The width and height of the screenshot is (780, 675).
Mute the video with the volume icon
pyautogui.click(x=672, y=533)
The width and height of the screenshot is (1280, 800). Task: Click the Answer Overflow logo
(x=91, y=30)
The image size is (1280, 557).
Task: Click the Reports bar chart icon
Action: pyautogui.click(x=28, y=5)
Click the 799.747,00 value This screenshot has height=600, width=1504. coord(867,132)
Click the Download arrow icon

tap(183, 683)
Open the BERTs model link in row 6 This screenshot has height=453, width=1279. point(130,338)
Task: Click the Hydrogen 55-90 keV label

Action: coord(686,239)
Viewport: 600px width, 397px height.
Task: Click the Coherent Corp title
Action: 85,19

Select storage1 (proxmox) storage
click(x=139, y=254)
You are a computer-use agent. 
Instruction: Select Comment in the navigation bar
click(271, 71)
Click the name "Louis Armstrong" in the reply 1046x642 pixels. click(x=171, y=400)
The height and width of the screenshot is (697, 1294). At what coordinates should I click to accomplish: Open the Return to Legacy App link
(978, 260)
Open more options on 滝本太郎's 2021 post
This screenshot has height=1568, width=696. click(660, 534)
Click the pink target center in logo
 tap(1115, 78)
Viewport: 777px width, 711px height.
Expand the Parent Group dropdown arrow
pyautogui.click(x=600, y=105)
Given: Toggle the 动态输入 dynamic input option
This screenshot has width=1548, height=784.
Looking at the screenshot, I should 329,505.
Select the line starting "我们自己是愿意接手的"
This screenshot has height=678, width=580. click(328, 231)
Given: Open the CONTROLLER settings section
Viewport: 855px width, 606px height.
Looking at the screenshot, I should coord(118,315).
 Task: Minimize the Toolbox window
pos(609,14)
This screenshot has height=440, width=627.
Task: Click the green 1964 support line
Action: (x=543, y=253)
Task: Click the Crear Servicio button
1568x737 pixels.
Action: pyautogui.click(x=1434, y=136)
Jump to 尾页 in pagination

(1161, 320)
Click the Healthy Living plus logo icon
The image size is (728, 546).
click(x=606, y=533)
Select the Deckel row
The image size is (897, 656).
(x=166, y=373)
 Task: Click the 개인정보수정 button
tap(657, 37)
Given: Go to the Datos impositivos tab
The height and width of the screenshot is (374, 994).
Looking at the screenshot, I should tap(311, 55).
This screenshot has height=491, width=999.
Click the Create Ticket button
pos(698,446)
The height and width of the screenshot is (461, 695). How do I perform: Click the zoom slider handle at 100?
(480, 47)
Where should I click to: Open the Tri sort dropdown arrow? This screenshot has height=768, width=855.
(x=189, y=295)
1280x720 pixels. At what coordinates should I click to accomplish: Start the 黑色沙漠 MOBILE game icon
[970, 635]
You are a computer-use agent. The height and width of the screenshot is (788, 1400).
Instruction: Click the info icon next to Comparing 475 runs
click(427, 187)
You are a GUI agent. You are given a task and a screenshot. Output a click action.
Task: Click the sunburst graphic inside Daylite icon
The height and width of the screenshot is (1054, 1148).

::::

In the material above, transcribe exactly the lines beginning at the one with "The height and width of the screenshot is (697, 1294)." and ending at the one with "Given: Toggle the 动态输入 dynamic input option", both included.

The height and width of the screenshot is (697, 1294). At what coordinates should I click to accomplish: Open the Return to Legacy App link
(978, 260)
Open more options on 滝本太郎's 2021 post
This screenshot has height=1568, width=696. click(660, 534)
Click the pink target center in logo
 tap(1115, 78)
Viewport: 777px width, 711px height.
Expand the Parent Group dropdown arrow
pyautogui.click(x=600, y=105)
Given: Toggle the 动态输入 dynamic input option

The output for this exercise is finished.